Hierarchical symmetry breaking in Moir\'e graphene domain-wall networks

Abstract

Moir\'e network formation in graphene bilayers breaks stacking symmetry, giving rise to domain walls that host topologically protected one-dimensional states. Here we show that these systems undergo an additional symmetry breaking at the level of the domain-wall network geometry, leading to the spontaneous emergence of chiral network configurations that are not determined by topology alone. Using atomistic structural relaxation and electronic-structure calculations, we show that TDW networks adopt chiral geometries through lattice relaxation. Via developing a comprehensive phase diagram defined by strain and interlayer flexibility, we discover three equilibrium network morphologies: straight, mono-chiral, and dual-chiral. Chiral networks arise from the global minimization of TDW energy under moir\'e geometric constraints.
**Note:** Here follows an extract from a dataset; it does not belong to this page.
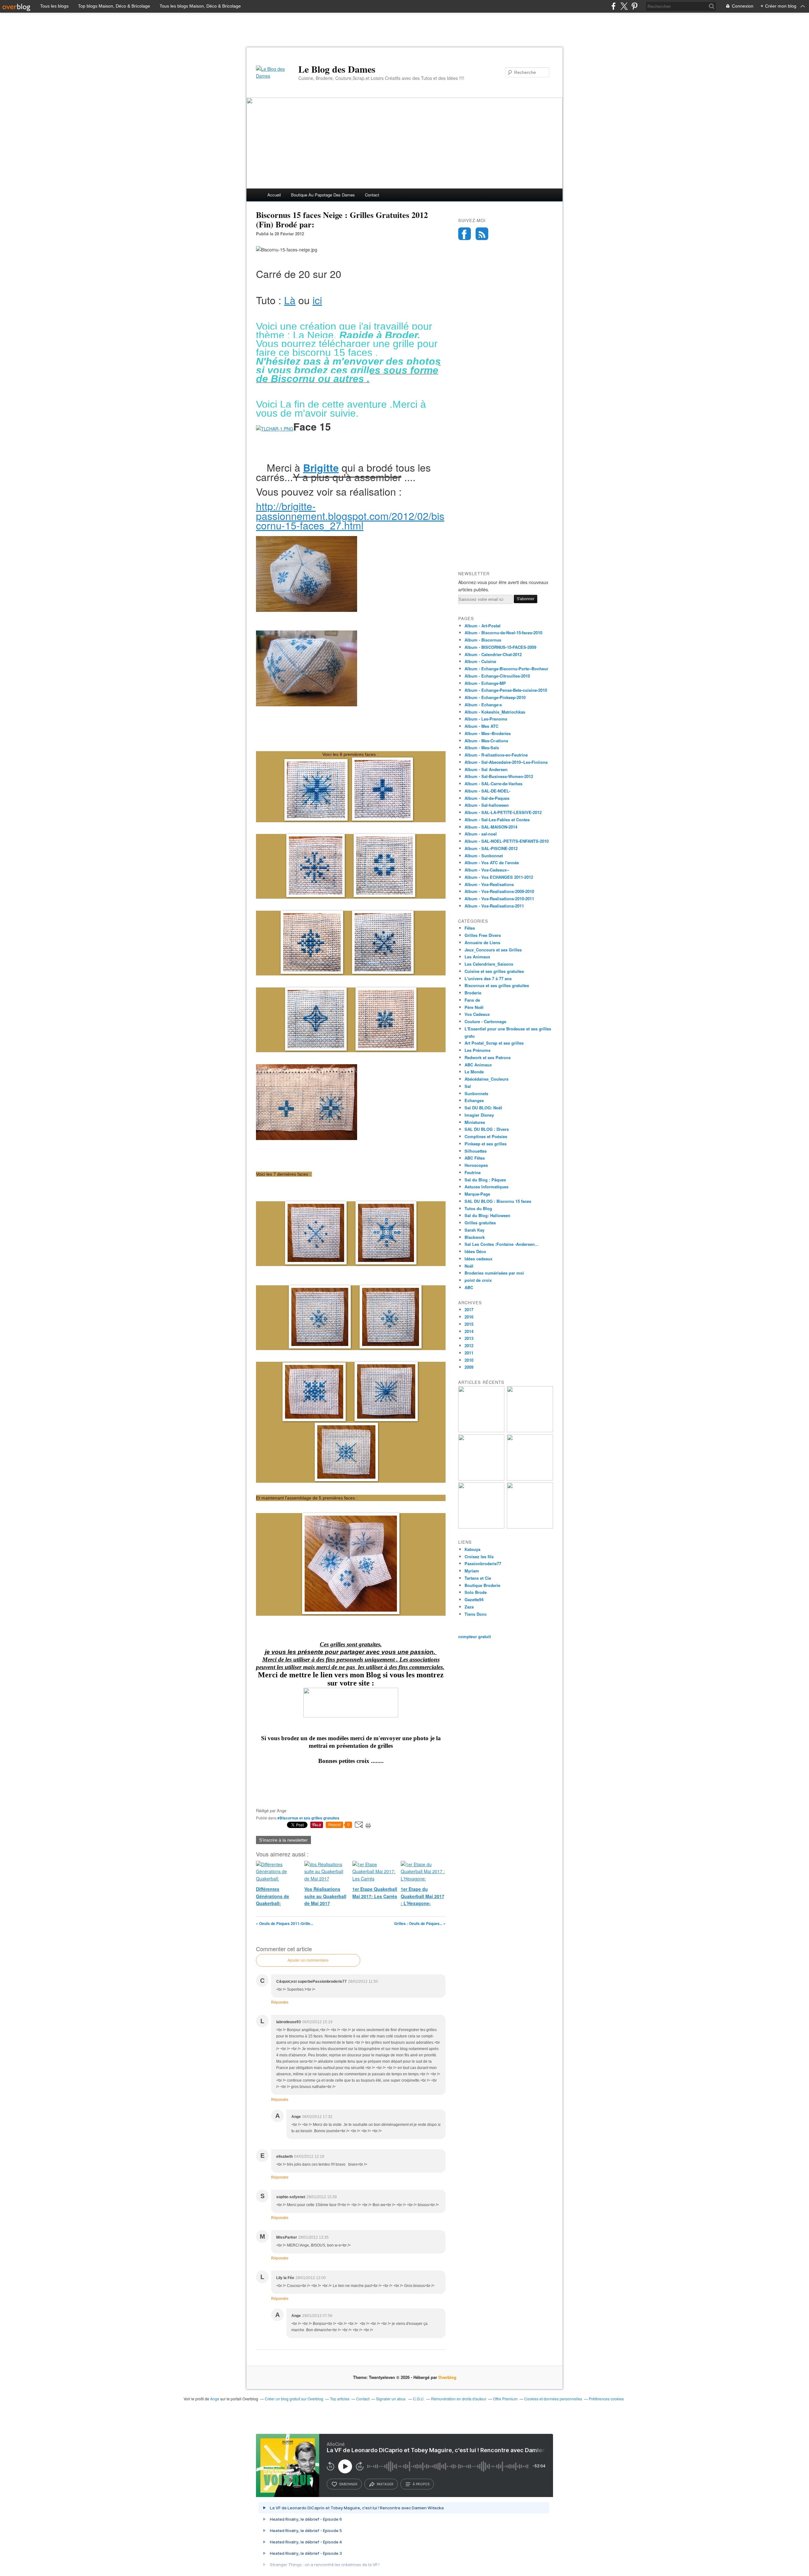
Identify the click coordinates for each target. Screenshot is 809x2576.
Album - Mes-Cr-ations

Tight-binding calculations show that straight networks host junction-centred states, whereas chiral networks shift spectral weight toward asymmetric edge modes. While topologically protected states naturally emerge at AB/BA domain boundaries in moir\'e bilayers, we demonstrated that the localization of boundary states is network-symmetry dependent. Our results show that symmetry breaking at both the stacking and network levels provides a new way to understand and control low-energy electronic states in moir\'e bilayers.